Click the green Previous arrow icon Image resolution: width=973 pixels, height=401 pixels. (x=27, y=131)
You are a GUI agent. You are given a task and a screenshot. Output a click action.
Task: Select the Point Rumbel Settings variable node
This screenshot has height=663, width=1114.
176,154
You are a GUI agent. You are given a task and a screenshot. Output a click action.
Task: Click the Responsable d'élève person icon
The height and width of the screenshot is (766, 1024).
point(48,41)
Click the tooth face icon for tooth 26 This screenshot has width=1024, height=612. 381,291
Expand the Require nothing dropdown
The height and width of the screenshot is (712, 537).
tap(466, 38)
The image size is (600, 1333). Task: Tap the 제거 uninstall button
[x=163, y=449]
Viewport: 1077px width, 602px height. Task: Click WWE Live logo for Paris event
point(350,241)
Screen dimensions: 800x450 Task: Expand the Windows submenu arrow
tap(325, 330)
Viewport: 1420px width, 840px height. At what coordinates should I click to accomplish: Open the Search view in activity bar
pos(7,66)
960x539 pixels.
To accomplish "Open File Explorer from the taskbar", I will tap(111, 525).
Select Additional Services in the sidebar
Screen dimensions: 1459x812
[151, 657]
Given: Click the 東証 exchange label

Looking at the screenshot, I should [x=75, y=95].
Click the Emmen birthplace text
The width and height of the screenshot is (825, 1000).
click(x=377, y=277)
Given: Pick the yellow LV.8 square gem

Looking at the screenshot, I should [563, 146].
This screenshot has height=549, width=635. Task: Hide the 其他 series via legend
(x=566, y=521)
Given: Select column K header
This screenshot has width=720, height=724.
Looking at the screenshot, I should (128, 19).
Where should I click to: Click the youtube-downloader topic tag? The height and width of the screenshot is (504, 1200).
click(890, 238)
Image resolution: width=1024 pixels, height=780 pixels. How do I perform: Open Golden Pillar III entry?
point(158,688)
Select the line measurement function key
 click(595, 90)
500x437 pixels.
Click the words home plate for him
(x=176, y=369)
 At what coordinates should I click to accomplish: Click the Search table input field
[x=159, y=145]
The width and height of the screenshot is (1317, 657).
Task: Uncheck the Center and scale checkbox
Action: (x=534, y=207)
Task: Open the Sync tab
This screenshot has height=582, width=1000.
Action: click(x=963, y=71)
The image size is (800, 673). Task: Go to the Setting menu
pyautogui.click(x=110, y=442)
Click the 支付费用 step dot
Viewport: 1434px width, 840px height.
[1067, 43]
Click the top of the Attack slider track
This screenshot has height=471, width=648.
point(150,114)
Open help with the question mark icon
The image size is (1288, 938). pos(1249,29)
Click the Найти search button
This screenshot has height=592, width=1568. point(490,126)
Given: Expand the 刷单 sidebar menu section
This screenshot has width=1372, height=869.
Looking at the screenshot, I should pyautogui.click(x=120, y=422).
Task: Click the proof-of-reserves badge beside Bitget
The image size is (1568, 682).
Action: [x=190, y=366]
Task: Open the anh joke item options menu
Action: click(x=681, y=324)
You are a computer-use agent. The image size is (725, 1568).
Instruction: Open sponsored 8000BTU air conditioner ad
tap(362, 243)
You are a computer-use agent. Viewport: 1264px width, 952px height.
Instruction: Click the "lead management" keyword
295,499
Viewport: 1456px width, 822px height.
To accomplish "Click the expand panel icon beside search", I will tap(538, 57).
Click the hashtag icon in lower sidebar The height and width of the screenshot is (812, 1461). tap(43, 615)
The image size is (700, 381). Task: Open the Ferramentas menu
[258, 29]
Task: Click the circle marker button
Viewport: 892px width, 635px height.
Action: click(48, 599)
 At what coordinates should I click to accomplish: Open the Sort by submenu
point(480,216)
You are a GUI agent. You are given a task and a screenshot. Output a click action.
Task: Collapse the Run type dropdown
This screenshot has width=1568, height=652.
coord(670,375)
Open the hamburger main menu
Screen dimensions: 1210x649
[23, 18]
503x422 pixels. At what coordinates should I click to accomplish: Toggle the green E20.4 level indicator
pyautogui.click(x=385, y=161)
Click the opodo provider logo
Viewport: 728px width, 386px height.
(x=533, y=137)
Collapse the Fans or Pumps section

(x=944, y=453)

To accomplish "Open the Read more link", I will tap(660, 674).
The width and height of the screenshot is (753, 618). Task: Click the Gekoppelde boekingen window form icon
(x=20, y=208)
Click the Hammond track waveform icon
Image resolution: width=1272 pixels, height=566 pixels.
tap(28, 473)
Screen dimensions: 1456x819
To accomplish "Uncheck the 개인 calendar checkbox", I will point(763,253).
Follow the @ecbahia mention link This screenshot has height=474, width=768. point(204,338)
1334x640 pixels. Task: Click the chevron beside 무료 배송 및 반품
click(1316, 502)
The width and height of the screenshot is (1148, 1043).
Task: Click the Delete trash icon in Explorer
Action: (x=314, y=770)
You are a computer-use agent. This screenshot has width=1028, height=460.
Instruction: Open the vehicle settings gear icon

Given request :: Write out every item above again, word for word and in the same order, leaving nothing out.

Reply ::
Click the green Previous arrow icon Image resolution: width=973 pixels, height=401 pixels. (x=27, y=131)
You are a GUI agent. You are given a task and a screenshot. Output a click action.
Task: Select the Point Rumbel Settings variable node
This screenshot has height=663, width=1114.
176,154
You are a GUI agent. You are given a task and a screenshot. Output a click action.
Task: Click the Responsable d'élève person icon
The height and width of the screenshot is (766, 1024).
point(48,41)
Click the tooth face icon for tooth 26 This screenshot has width=1024, height=612. 381,291
Expand the Require nothing dropdown
The height and width of the screenshot is (712, 537).
tap(466, 38)
The image size is (600, 1333). Task: Tap the 제거 uninstall button
[x=163, y=449]
Viewport: 1077px width, 602px height. Task: Click WWE Live logo for Paris event
point(350,241)
Screen dimensions: 800x450 Task: Expand the Windows submenu arrow
tap(325, 330)
Viewport: 1420px width, 840px height. At what coordinates should I click to accomplish: Open the Search view in activity bar
pos(7,66)
960x539 pixels.
To accomplish "Open File Explorer from the taskbar", I will tap(111, 525).
Select Additional Services in the sidebar
Screen dimensions: 1459x812
[151, 657]
Given: Click the 東証 exchange label

Looking at the screenshot, I should [x=75, y=95].
Click the Emmen birthplace text
The width and height of the screenshot is (825, 1000).
click(x=377, y=277)
Given: Pick the yellow LV.8 square gem

Looking at the screenshot, I should [563, 146].
This screenshot has height=549, width=635. Task: Hide the 其他 series via legend
(x=566, y=521)
Given: Select column K header
This screenshot has width=720, height=724.
Looking at the screenshot, I should (128, 19).
Where should I click to: Click the youtube-downloader topic tag? The height and width of the screenshot is (504, 1200).
click(890, 238)
Image resolution: width=1024 pixels, height=780 pixels. How do I perform: Open Golden Pillar III entry?
point(158,688)
Select the line measurement function key
 click(595, 90)
500x437 pixels.
Click the words home plate for him
(x=176, y=369)
 At what coordinates should I click to accomplish: Click the Search table input field
[x=159, y=145]
The width and height of the screenshot is (1317, 657).
Task: Uncheck the Center and scale checkbox
Action: (x=534, y=207)
Task: Open the Sync tab
This screenshot has height=582, width=1000.
Action: click(x=963, y=71)
The image size is (800, 673). Task: Go to the Setting menu
pyautogui.click(x=110, y=442)
Click the 支付费用 step dot
Viewport: 1434px width, 840px height.
[1067, 43]
Click the top of the Attack slider track
This screenshot has height=471, width=648.
point(150,114)
Open help with the question mark icon
The image size is (1288, 938). pos(1249,29)
Click the Найти search button
This screenshot has height=592, width=1568. point(490,126)
Given: Expand the 刷单 sidebar menu section
This screenshot has width=1372, height=869.
Looking at the screenshot, I should pyautogui.click(x=120, y=422).
Task: Click the proof-of-reserves badge beside Bitget
The image size is (1568, 682).
Action: [x=190, y=366]
Task: Open the anh joke item options menu
Action: click(x=681, y=324)
You are a computer-use agent. The image size is (725, 1568).
Instruction: Open sponsored 8000BTU air conditioner ad
tap(362, 243)
You are a computer-use agent. Viewport: 1264px width, 952px height.
Instruction: Click the "lead management" keyword
295,499
Viewport: 1456px width, 822px height.
To accomplish "Click the expand panel icon beside search", I will tap(538, 57).
Click the hashtag icon in lower sidebar The height and width of the screenshot is (812, 1461). tap(43, 615)
The image size is (700, 381). Task: Open the Ferramentas menu
[258, 29]
Task: Click the circle marker button
Viewport: 892px width, 635px height.
Action: click(48, 599)
 At what coordinates should I click to accomplish: Open the Sort by submenu
point(480,216)
You are a GUI agent. You are given a task and a screenshot. Output a click action.
Task: Collapse the Run type dropdown
This screenshot has width=1568, height=652.
coord(670,375)
Open the hamburger main menu
Screen dimensions: 1210x649
[23, 18]
503x422 pixels. At what coordinates should I click to accomplish: Toggle the green E20.4 level indicator
pyautogui.click(x=385, y=161)
Click the opodo provider logo
Viewport: 728px width, 386px height.
(x=533, y=137)
Collapse the Fans or Pumps section

(x=944, y=453)

To accomplish "Open the Read more link", I will tap(660, 674).
The width and height of the screenshot is (753, 618). Task: Click the Gekoppelde boekingen window form icon
(x=20, y=208)
Click the Hammond track waveform icon
Image resolution: width=1272 pixels, height=566 pixels.
tap(28, 473)
Screen dimensions: 1456x819
To accomplish "Uncheck the 개인 calendar checkbox", I will point(763,253).
Follow the @ecbahia mention link This screenshot has height=474, width=768. point(204,338)
1334x640 pixels. Task: Click the chevron beside 무료 배송 및 반품
click(1316, 502)
The width and height of the screenshot is (1148, 1043).
Task: Click the Delete trash icon in Explorer
Action: (x=314, y=770)
You are a computer-use agent. This screenshot has width=1028, height=460.
Instruction: Open the vehicle settings gear icon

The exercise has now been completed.